Each record that follows is to be duplicated exactly, though its pictures are not.

________

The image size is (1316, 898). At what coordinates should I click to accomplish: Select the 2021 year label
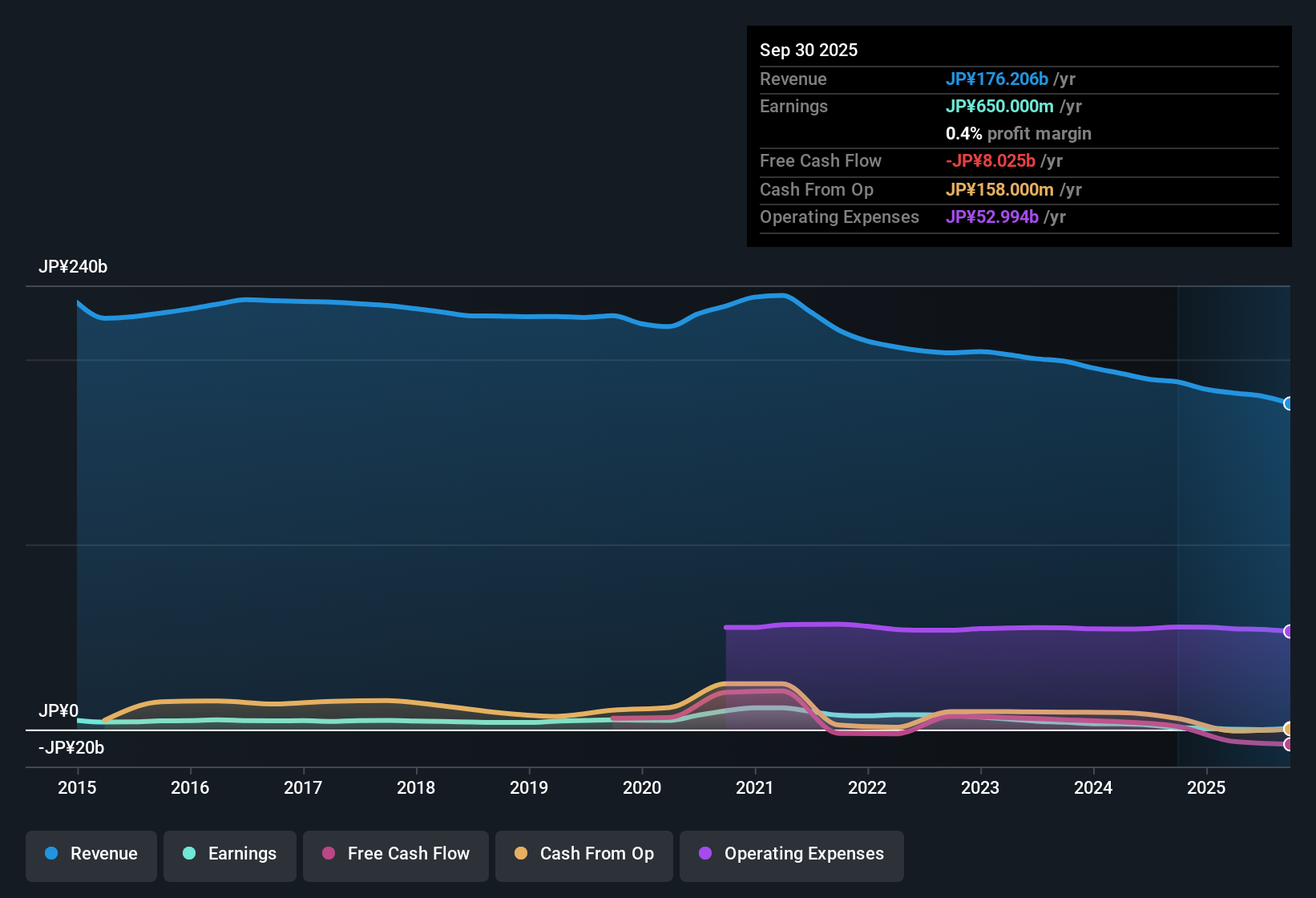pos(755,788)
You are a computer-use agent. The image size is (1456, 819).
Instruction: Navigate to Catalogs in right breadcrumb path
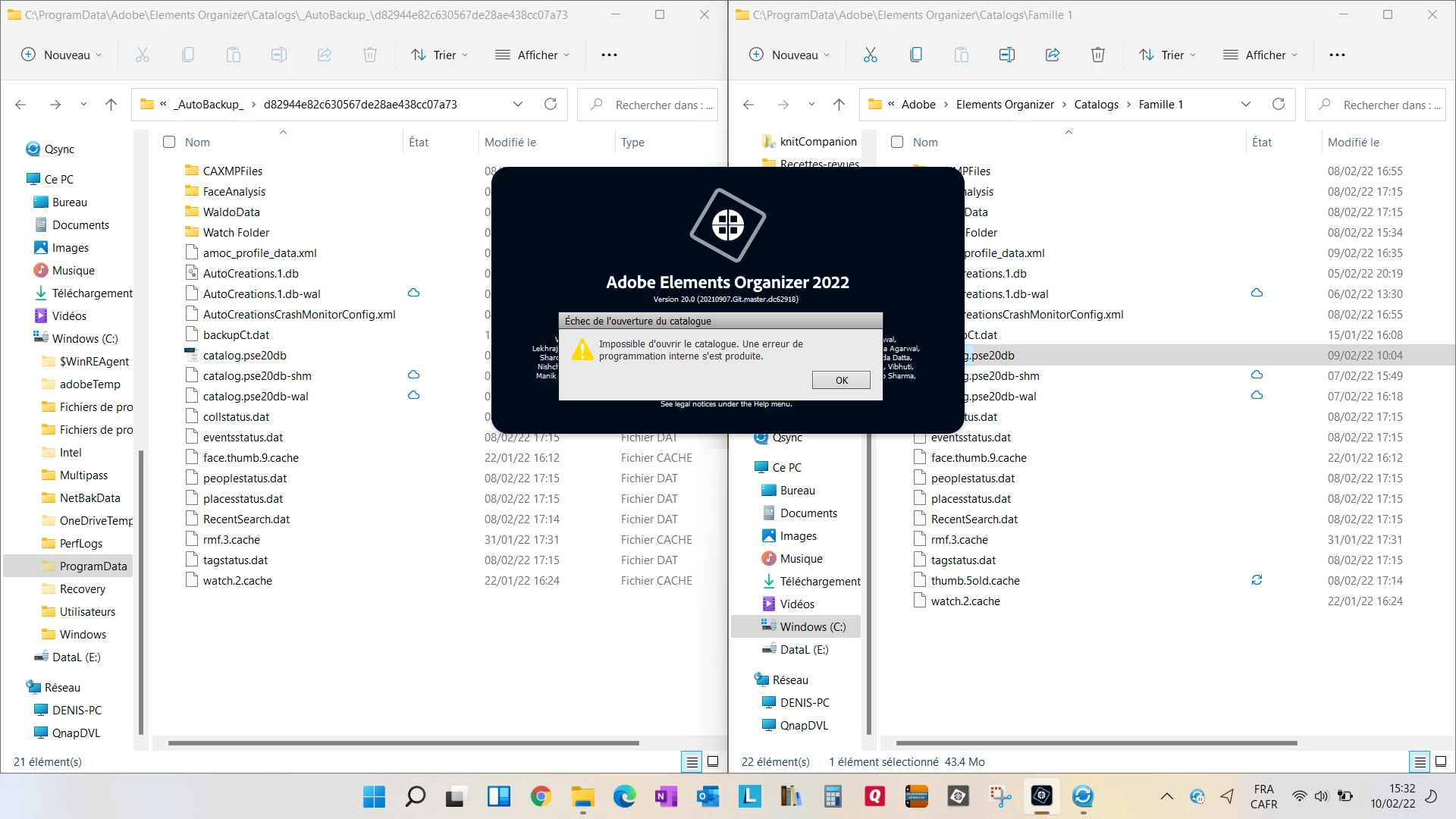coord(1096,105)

________

Result of this task:
The image size is (1316, 898). At what coordinates should I click to accomplish: Select the 2021 year label
pos(755,788)
You are a computer-use agent. The image size is (1456, 819).
Instruction: Navigate to Catalogs in right breadcrumb path
coord(1096,105)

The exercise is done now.